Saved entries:
-=-=-

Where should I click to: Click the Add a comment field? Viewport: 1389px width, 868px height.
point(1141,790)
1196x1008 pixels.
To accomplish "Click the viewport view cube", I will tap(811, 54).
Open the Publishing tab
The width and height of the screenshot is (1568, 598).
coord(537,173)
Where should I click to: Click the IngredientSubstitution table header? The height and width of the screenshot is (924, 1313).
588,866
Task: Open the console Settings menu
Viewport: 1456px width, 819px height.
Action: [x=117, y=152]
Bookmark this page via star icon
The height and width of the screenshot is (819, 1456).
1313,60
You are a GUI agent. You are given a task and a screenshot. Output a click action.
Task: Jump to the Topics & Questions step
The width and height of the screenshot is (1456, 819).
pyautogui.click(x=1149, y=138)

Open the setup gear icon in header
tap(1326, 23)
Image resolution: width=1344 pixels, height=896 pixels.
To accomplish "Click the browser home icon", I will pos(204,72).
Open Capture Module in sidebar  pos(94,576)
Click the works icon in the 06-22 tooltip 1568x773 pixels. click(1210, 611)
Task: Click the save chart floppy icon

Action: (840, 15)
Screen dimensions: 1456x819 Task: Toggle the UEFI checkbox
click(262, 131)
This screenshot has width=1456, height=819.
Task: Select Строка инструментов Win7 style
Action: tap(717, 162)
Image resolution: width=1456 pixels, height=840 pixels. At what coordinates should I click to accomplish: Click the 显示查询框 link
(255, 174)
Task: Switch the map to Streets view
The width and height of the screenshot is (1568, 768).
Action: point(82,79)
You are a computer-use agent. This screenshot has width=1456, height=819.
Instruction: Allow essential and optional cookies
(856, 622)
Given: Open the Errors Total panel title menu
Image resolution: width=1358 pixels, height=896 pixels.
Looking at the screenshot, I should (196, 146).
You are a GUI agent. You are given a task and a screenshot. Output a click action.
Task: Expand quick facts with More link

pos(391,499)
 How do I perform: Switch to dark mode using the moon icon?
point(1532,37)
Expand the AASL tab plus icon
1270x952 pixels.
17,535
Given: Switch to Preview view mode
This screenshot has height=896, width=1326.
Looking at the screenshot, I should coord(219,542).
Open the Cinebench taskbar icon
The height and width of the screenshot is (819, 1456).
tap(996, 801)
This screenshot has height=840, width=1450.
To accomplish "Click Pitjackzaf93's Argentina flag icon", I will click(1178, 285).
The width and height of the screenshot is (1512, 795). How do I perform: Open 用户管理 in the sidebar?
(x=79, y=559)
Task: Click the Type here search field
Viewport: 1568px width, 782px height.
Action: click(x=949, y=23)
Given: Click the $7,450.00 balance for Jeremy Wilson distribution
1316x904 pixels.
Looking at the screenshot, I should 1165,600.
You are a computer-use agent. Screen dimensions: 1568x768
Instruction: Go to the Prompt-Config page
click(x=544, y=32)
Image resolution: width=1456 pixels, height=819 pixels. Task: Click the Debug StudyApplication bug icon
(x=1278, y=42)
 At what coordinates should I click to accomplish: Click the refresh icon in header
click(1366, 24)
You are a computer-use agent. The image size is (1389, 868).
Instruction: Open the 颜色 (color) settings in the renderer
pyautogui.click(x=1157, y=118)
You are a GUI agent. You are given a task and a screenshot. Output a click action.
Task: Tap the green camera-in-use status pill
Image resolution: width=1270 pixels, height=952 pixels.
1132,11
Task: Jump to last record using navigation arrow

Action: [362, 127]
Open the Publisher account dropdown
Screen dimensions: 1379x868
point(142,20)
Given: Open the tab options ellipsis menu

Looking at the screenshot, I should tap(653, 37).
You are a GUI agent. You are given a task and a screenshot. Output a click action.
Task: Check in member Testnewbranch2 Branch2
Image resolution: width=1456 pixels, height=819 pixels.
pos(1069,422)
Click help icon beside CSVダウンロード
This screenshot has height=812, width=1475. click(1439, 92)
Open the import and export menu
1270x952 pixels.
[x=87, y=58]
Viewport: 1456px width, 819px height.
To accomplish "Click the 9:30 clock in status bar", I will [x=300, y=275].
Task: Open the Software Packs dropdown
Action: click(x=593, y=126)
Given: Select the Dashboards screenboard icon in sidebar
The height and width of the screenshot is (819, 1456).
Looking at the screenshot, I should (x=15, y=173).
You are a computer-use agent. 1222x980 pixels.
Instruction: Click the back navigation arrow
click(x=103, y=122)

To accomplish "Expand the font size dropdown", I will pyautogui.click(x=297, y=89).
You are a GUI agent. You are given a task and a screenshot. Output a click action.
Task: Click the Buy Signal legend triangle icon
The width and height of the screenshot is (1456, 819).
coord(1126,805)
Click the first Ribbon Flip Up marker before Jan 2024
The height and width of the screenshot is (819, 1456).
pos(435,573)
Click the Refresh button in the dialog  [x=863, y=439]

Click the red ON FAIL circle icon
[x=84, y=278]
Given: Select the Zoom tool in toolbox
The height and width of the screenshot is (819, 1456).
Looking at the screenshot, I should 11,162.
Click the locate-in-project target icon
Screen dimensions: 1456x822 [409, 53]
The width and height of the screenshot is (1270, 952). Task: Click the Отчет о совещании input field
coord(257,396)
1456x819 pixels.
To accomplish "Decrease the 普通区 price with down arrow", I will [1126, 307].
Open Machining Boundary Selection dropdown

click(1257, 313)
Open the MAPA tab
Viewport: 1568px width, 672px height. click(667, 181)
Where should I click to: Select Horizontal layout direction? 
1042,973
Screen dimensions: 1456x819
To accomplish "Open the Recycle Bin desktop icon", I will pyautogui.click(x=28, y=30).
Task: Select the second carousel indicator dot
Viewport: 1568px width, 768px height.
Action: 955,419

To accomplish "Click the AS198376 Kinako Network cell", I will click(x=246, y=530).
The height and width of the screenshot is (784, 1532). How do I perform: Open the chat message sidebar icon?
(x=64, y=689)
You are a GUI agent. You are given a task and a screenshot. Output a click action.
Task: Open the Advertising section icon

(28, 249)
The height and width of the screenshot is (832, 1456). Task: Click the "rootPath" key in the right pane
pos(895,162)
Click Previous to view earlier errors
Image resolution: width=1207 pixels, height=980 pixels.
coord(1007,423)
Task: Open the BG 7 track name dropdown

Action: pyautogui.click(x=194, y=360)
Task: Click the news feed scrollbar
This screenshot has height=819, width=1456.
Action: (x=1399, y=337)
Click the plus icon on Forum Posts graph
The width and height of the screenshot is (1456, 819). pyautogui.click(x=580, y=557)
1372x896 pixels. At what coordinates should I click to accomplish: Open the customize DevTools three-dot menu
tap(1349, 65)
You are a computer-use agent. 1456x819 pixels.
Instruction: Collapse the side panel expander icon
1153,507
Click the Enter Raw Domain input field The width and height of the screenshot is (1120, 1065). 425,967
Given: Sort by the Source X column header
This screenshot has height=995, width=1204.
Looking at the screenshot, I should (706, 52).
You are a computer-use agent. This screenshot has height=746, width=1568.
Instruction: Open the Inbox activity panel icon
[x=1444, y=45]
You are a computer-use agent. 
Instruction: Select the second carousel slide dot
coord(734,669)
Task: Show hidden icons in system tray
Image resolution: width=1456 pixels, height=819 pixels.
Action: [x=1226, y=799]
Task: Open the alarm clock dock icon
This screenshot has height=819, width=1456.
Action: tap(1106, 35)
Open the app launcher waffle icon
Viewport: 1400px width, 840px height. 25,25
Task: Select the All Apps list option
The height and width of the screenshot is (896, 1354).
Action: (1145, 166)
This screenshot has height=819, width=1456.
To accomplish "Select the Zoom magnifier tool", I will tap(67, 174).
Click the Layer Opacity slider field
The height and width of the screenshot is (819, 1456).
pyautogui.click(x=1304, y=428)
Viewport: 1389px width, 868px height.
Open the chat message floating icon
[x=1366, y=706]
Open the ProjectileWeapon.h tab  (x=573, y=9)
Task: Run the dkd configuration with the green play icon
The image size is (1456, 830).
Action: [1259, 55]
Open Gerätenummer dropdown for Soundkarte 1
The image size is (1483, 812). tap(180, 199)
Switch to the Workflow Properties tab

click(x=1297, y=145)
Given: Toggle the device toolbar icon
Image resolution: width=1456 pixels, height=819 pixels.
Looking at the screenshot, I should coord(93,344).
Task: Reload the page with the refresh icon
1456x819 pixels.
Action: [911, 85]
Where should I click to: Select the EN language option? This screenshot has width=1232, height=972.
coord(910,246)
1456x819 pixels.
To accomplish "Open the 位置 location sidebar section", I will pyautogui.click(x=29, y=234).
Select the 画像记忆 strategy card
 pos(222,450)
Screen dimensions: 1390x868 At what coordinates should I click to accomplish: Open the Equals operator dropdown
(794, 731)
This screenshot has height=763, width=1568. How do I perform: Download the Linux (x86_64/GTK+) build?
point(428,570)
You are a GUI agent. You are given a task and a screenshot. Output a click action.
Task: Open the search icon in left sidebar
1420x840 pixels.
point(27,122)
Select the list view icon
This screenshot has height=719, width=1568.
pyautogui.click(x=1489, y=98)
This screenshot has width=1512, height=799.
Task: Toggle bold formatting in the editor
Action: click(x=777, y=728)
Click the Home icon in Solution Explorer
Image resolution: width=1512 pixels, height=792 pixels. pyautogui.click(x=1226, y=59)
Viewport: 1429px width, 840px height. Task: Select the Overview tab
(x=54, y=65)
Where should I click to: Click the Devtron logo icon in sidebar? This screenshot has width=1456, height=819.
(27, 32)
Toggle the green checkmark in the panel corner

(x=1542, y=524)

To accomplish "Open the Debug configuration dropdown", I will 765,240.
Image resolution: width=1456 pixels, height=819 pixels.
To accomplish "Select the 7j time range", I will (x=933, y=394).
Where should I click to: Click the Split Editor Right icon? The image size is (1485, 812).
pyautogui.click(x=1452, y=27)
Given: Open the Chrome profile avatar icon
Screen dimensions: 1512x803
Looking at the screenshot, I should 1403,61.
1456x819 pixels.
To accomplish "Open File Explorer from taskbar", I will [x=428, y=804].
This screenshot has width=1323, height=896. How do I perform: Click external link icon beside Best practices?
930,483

-=-=-

What you need to do: Search the data for "configuration". Copy each line that has it.

Worked solution:
Task: Run the dkd configuration with the green play icon
To accomplish "Open the Debug configuration dropdown", I will 765,240.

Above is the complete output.